▶ Goal of the exercise: Look through the data below and, wherever a line carries the word "agent", please copy that line.

[Saved entries]

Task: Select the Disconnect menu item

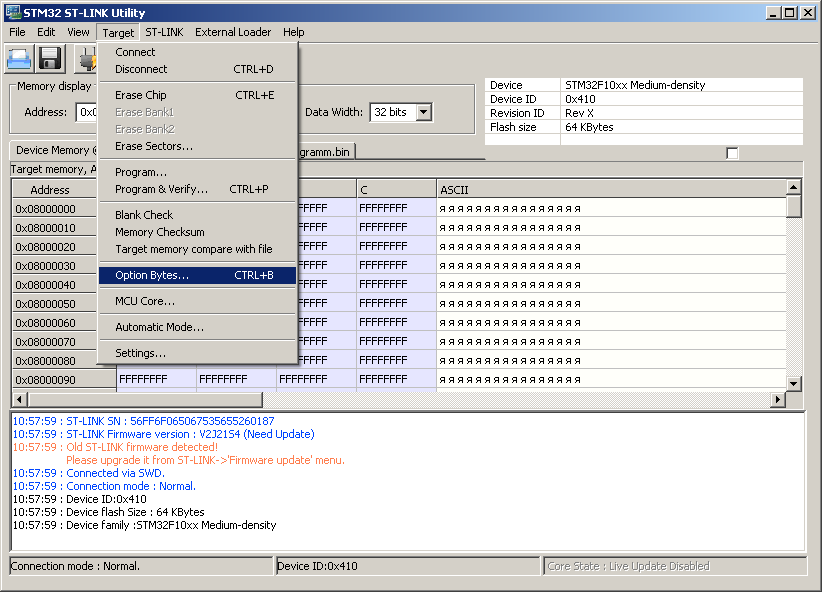Action: click(141, 69)
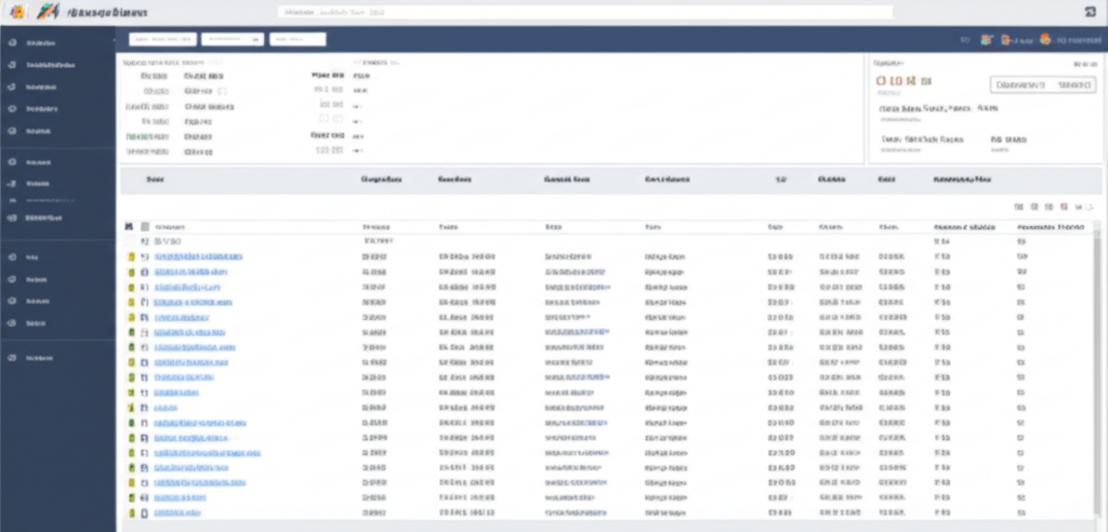This screenshot has height=532, width=1108.
Task: Open the dropdown in the dark filter bar
Action: (x=232, y=40)
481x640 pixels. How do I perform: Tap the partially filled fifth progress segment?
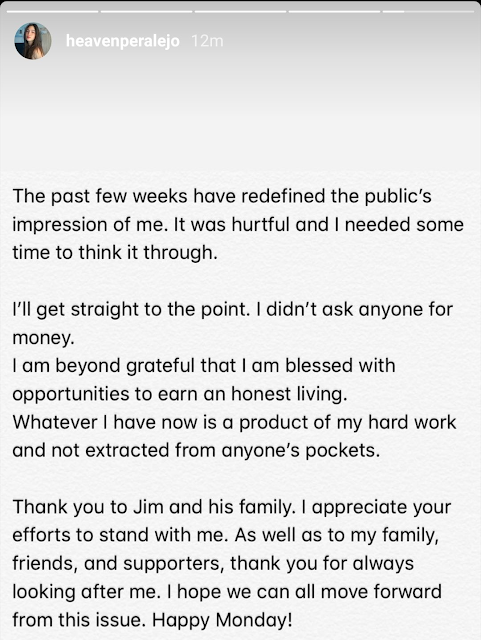pos(428,11)
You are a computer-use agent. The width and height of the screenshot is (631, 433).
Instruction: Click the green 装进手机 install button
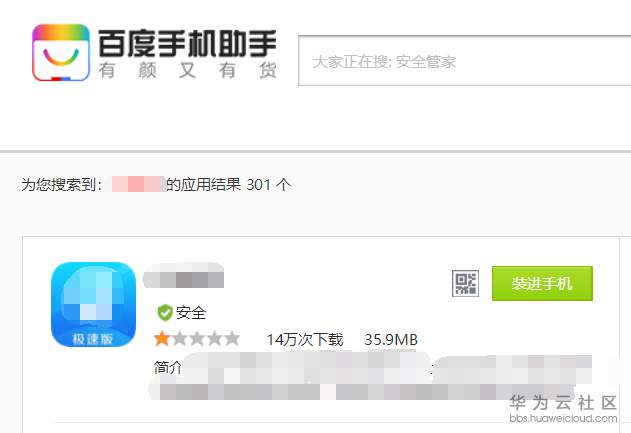[x=542, y=283]
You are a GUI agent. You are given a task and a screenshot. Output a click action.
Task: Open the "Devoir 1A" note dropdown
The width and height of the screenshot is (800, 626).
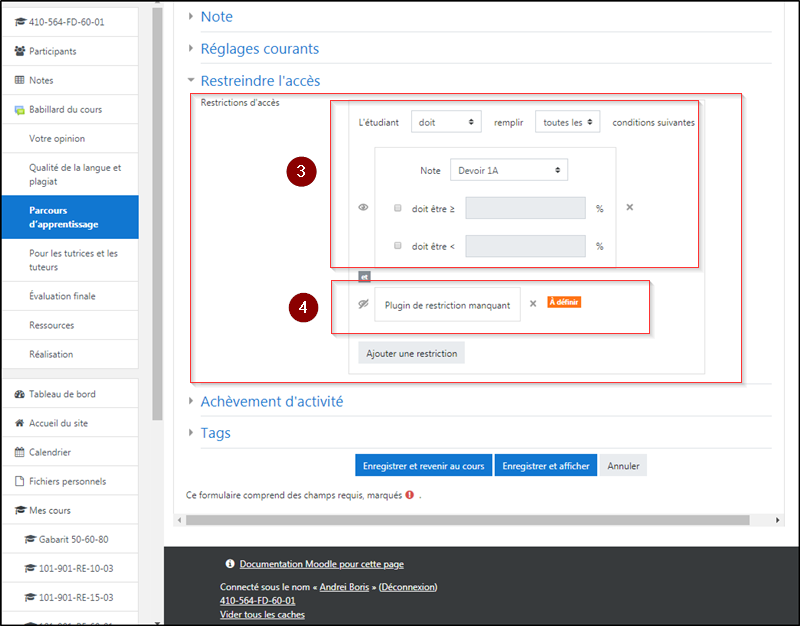click(508, 170)
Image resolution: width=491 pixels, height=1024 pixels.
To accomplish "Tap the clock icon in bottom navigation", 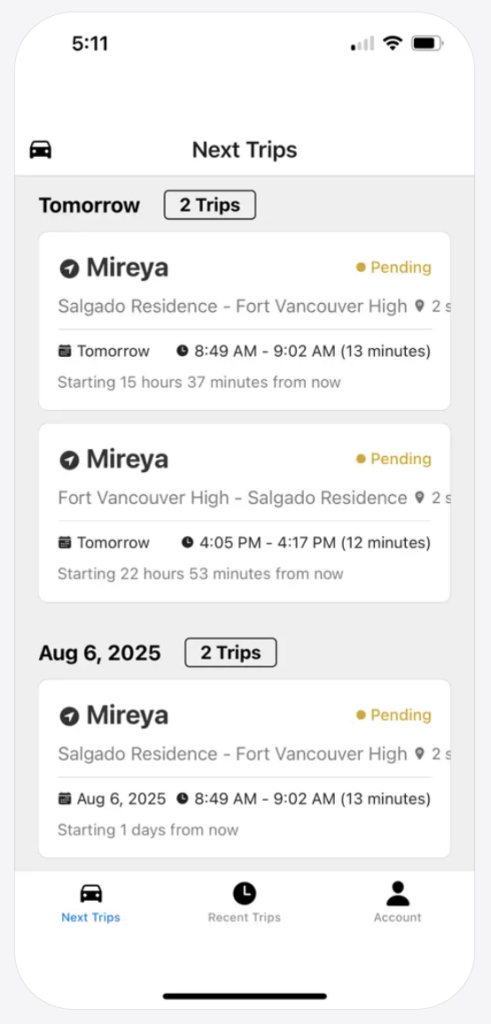I will pos(244,893).
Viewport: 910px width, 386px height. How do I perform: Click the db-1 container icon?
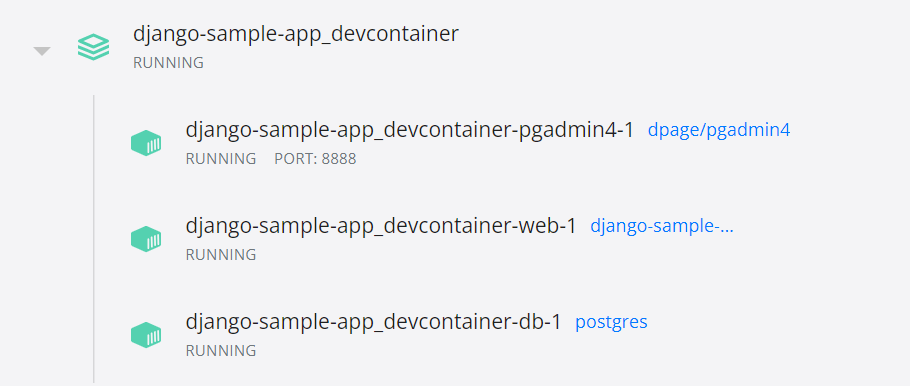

▶ Response box:
You are a computer-use agent. The width and height of the screenshot is (631, 433).
You are a GUI agent. You are given a task and a screenshot. Output a click action.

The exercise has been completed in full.